We had initially obtained a set of 60 non-redundant, full-genome sequences of type-II PRRSV. After that, we generated the consensus genome (designated as PRRSV-CON) by aligning the 60 PRRSV full-genome sequences, followed by selecting the most common nucleotide found at each position of the alignment. Our analysis demonstrates that the PRRSV-CON has the highest degree of sequence identity to the PRRSV field-isolates when compared to any current PRRS vaccine strains, both at the full-genome level and the individual gene level. Next, we chemically synthesized the PRRSV-CON genome and assembled it into a bacterial plasmid under the control of the T7 promoter. The resulting PRRSV-CON cDNA clone is fully infectious. Viable virus is consistently produced after MARC-145 cells are transfected with the RNA transcript produced from the PRRSV-CON cDNA clone. Moreover, the PRRSV-CON virus replicates as efficiently as our prototype PRRSV strain FL12, both in vitro and in vivo. Importantly, primary infection of pigs with PRRSV-CON virus confers significantly broader protection than the prototype PRRSV strain FL12 when tested upon subsequent challenge with a third unrelated heterologous PRRSV strain.

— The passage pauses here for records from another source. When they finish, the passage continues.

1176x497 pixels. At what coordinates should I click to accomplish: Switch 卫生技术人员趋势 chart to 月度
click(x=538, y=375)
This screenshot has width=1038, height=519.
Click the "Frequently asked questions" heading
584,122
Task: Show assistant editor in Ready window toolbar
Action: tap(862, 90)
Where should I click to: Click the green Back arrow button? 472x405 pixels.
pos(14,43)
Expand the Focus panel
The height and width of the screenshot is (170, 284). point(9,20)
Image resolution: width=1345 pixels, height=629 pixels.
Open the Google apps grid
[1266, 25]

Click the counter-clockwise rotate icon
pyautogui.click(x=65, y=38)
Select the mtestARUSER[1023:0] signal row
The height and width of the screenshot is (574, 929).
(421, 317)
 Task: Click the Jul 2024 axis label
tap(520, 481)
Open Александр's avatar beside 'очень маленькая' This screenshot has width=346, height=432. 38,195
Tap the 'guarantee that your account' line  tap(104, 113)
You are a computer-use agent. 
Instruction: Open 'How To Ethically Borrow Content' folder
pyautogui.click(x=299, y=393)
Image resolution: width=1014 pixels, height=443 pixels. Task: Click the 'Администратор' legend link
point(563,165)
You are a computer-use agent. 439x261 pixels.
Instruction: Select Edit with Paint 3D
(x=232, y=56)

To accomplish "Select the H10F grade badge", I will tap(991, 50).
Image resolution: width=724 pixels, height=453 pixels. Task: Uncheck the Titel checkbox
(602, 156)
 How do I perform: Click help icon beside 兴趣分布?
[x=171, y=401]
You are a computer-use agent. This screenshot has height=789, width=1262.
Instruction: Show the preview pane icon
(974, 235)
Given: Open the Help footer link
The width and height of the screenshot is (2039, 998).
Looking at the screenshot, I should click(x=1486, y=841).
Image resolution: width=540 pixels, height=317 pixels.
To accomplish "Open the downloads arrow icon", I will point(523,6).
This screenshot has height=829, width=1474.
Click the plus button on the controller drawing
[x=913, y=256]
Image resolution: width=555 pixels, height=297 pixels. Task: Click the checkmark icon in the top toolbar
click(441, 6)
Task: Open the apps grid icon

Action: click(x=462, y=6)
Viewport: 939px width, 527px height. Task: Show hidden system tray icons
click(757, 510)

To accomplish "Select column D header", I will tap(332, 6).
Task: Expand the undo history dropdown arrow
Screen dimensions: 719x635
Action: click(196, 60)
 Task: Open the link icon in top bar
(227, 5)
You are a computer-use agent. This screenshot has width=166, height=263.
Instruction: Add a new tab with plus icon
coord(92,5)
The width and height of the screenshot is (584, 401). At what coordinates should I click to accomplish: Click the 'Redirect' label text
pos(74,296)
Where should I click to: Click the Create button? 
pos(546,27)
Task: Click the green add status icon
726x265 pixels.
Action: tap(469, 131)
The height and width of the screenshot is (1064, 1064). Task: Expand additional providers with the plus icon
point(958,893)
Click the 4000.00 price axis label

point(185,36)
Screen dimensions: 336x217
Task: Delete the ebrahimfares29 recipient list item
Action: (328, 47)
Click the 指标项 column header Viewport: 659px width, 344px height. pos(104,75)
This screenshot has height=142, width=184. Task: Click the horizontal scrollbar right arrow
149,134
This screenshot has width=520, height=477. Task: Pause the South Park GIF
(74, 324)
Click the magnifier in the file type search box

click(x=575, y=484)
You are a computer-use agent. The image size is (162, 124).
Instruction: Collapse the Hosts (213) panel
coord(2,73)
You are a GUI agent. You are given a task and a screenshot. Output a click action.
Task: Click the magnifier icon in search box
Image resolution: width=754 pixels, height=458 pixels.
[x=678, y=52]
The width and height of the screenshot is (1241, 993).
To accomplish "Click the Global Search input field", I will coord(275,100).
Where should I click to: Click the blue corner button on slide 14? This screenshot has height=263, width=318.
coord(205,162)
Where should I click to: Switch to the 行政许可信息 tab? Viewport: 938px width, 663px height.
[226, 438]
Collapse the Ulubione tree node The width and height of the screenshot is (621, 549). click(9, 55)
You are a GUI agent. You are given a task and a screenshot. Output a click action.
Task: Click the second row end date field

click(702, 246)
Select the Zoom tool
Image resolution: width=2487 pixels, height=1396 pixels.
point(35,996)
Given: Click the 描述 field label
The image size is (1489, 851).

Collectively, our data demonstrate that the PRRSV-CON virus can serve as a potential vaccine candidate for the development of a novel PRRS vaccine with broader cross-protection.
H. Vu, F. Ma, W. Laegreid, A. Pattnaik, F. Osorio. Development of a synthetic porcine reproductive and respiratory syndrome virus strain that confers broader cross-protection. 2014 North American PRRS Symposium.